Captive et bourreau/04

La bibliothèque libre.
La Gazette des campagnes (p. 16-24).

PREMIÈRE PARTIE

LES DEUX COMPAGNONS

I

LE MENDIANT.


Revenons maintenant à dix années en arrière, par une belle matinée du mois de juin. Le ciel est limpide : ce ciel du Canada qui l’emporte parfois sur celui d’Italie. À l’horizon, rasant les Laurentides, murailles de granit opposées aux flots, quelques nuages roses flottent, et mollement, dans l’azur du ciel. L’air est tiède et embaumé des parfums des bois et des grèves. Sur la terre, ce n’est qu’un concert d’insectes, d’oiseaux et d’animaux. Toutes ces milliers de voix unies à celle de l’homme montent au ciel, comme une louange non interrompue, et la terre reçoit en échange les rosées vivifiantes. À cette heure de bien-être, accoudée à la fenêtre d’une élé­gante maisonnette qui regarde le fleuve ; une jeune fille laisse errer son regard languissant sur le chemin poudreux du roi. Une tête haute et fière, couronnée de cheveux noirs, ondoyants et doux comme un écheveau de soie, des yeux bleus d’azur, un front de marbre, où se reflétait une âme candide que les froids baisers du mal n’avaient pas encore ternie, un teint frais, qui donnait à ses joues l’apparence soyeuse des fruits mûris par les rayons du soleil, des lèvres fines et pincées, des lèvres sarcastiques, un nez bien fait, des narines dilatées ! voilà le por­trait ébauché de notre héroïne dont la robuste san­té ne dit qu’elle est sortie du couvent il y a quelques mois à peine. Elle est belle ainsi dans sa robe noire, au collet blanc et aux poignets de dentelle. Elle est ravissante avec ses roses aux cheveux et cette fleur bleue au corsage, pendant qu’elle laisse nonchalamment errer son regard mélancolique sur le chemin du roi.

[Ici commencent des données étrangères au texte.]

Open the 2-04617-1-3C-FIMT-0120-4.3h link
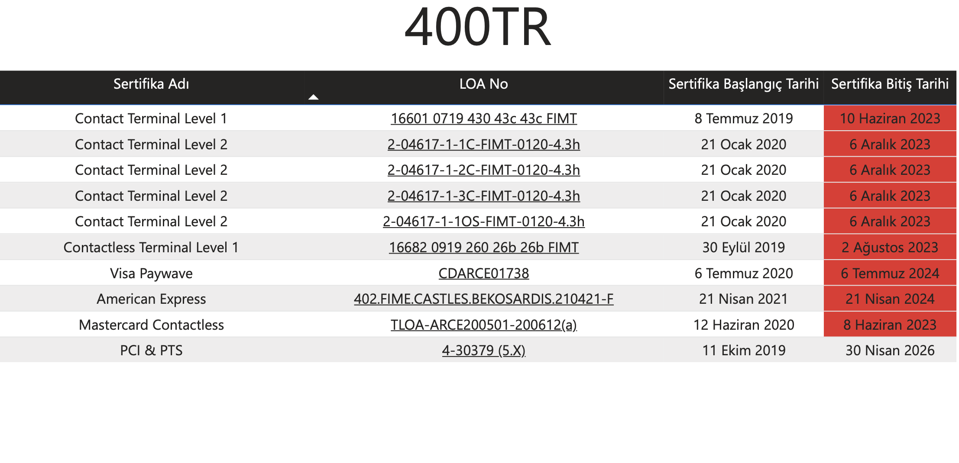Image resolution: width=959 pixels, height=463 pixels. coord(483,196)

C’est mademoiselle Alexandrine Boildieu. Son père est un notaire à l’aise ; sa mère, un cœur d’or. Fatiguée de cette rêverie sans but — rêverie de jeune fille de vingt ans — elle se met au piano. Distraite d’abord, les notes se succèdent mollement dans un morceau vague comme sa pensée ; mais le charme l’emportant sur la rêverie, une mélodie de Schubert remplace le morceau vague et sans suite. Soupirs, sanglots, larmes et déchirement de la douleur intense, tout se succède avec art et harmonie, en jetant dans l’âme une émotion qui s’accentue d’instant en instant, et fait rêver du ciel. Puis sa voix douce et claire, mais forte, vibrante et sympathique comme les premières paroles des « Adieux » quand le dernier tressaillement de la note qui meurt, eut fait frissonner la pauvre enfant rêveuse, dont le grand œil bleu s’était obscurci d’une larme, et se lève et rejoint sa mère, vénérable maman dont la bonté du cœur ne laissait rien à désirer. C’était une de ces âmes qui passent en faisant le bien, et laissent après elles le souvenir de leurs vertus, comme la rose, ses parfums.

— Qu’il fait beau, maman !

— As-tu envie de sortir ? Fais atteler et sors.

— Non, tu es toute seule. Et j’aime bien à rester auprès de toi ; et elle s’approchait de sa bonne mère qui, comme toutes nos mères canadiennes, ne restait pas à rien faire. La couture sur ses genoux, elle venait de prendre l’Imitation de Jésus Christ pour en lire un de ces sublimes passages qui contiennent les plus hautes vérités. Travailler et méditer, c’était pour elle mêler l’utile à l’agréable.

— Mère, dit Alexandrine, j’ai vu de la fumée ce matin au pied de la Montagne, à gauche d’ici. Les hommes y ont-ils mis le feu.

— Non. C’est une sauvagesse, vieille personne hideuse, une vraie bohémienne qui est venue s’établir là. Elle a un fils, un vrai bandit qui court les chemins et les grèves.

— Bonne mère, tu me fais frissonner ; mais ce sont de dangereux voisins.

— Bah ! ils paraissent méchants, ma fille, et qui sait si leur cœur ne vaut pas mieux que leur mine rébarbative ?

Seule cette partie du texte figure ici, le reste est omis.